After complaining internally about what happened, Horvath was taken off street duty, given a less-prestigious desk job, and denied opportunities "to work overtime and earn overtime pay," the suit alleges.

Horvath was fired in August 2015. He claims he was fired despite a recommendation from an official in human resources that he merely be suspended.

Duecker - by then Kane's chief of staff - insisted that he be fired.

"Terror, fear, with a dark heart and iron fist is how Jon Duecker rules that office," said Lawrence Moran Jr., Horvath's lawyer.

Horvath's suit is the sixth against Kane, Duecker, or both.

The volume is "very uncommon," said Moran, who has also served as a lawyer for the Fraternal Order of Police, the union for narcotics agents in the Attorney General's Office.

One of those suits was filed by the human resources official who had recommended that Horvath be suspended, George Moore. He was fired in June 2015.

Moore says Kane dismissed him after he recommended that Duecker be fired for making sexual advances toward a female prosecutor and a female narcotics agent.

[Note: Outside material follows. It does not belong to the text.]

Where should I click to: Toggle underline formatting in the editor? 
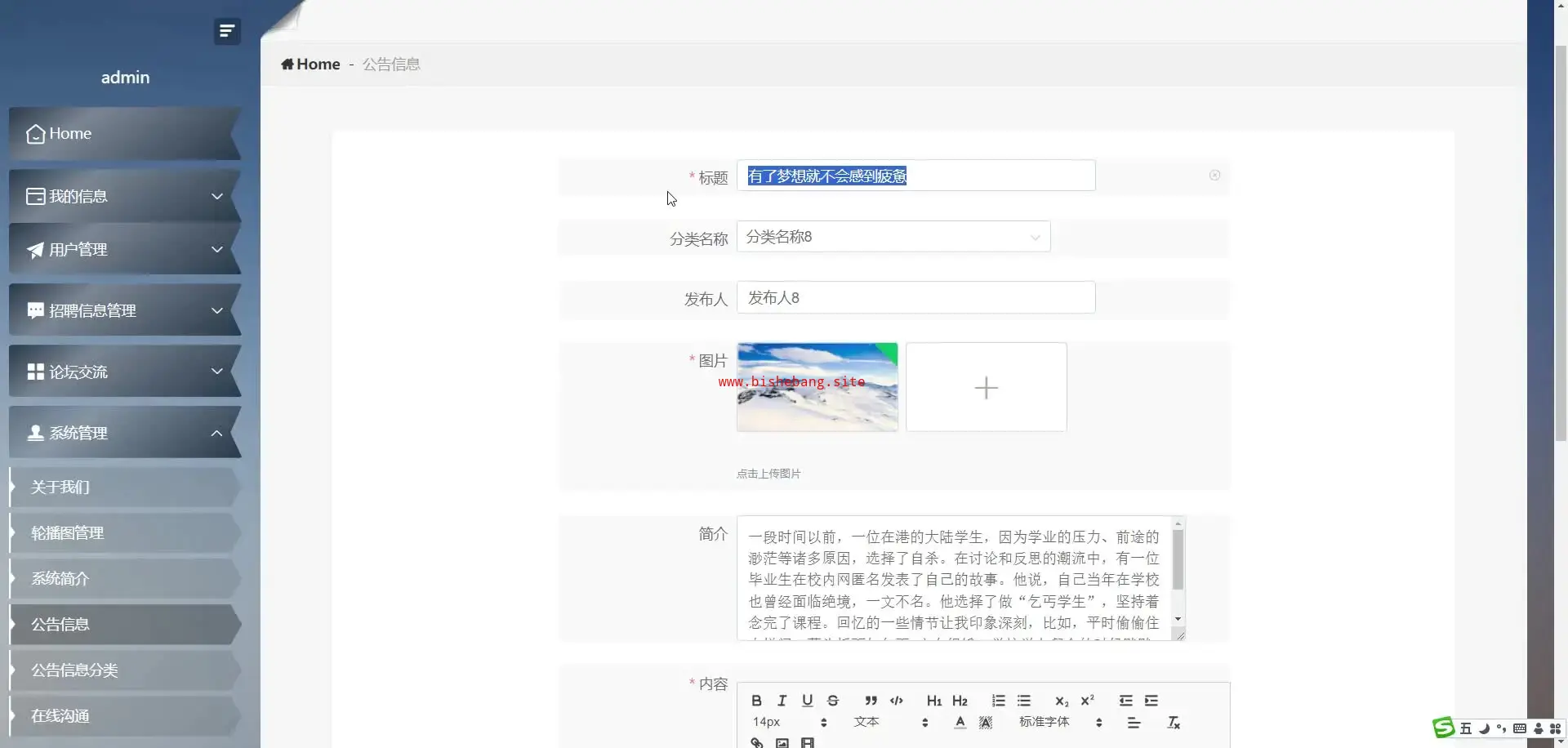click(x=807, y=701)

Instead, Duecker was promoted to chief of staff shortly after Moore urged that he be fired.

In rebuttal filings, Kane and Duecker have called the suits groundless. As for the harassment complaints, Duecker has denied any misconduct.

Duecker and Kane say they have immunity from being sued under laws that give wide leeway to public officials as to how they do their jobs.

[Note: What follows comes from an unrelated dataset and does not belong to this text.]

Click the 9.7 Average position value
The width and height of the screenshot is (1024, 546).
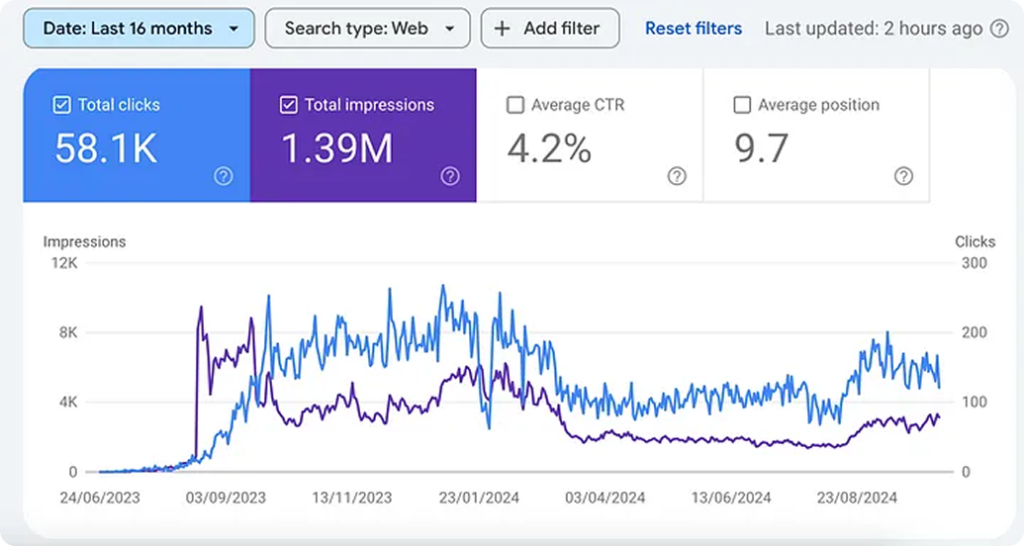click(x=761, y=148)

The other suits are fallout from Kane's decision to shut down a sting operation in which Philadelphia elected officials were recorded pocketing cash from an undercover informant. In closing the sting without bringing charges, Kane publicly accused its investigators of targeting African American legislators.

The first suit was filed in March 2015 by Claude Thomas, a former case agent. Thomas, who is African American, claimed that Kane's statements were false and meant to intimidate and humiliate him.

In December, former state prosecutor Frank Fina, who supervised Thomas and launched the sting, filed an even more sweeping lawsuit. He was joined by two other former state prosecutors, a former agent and former State Police Commissioner Frank Noonan.

In large part, Fina's suit demands that Kane pay damages for conduct that is at the heart of the pending criminal case against the attorney general.

Prosecutors in Montgomery County have charged Kane with perjury, official oppression, and other crimes. They say Kane unlawfully leaked information to a newspaper to plant a story critical of Fina, whom she blamed for making public her decision to quash the sting case. Kane has pleaded not guilty.

In another suit, Michael Carson and Michael Cranga, agents still on the attorney general's staff, claim that Kane retaliated against them after they testified before a Philadelphia grand jury that was looking into the sting cases.

James Barker, long the head of appeals in the Attorney General's Office, filed a similar action arguing he was fired because he testified against Kane during the criminal investigation into the leak. A judge has put Barker's suit on hold until Kane's criminal case is resolved.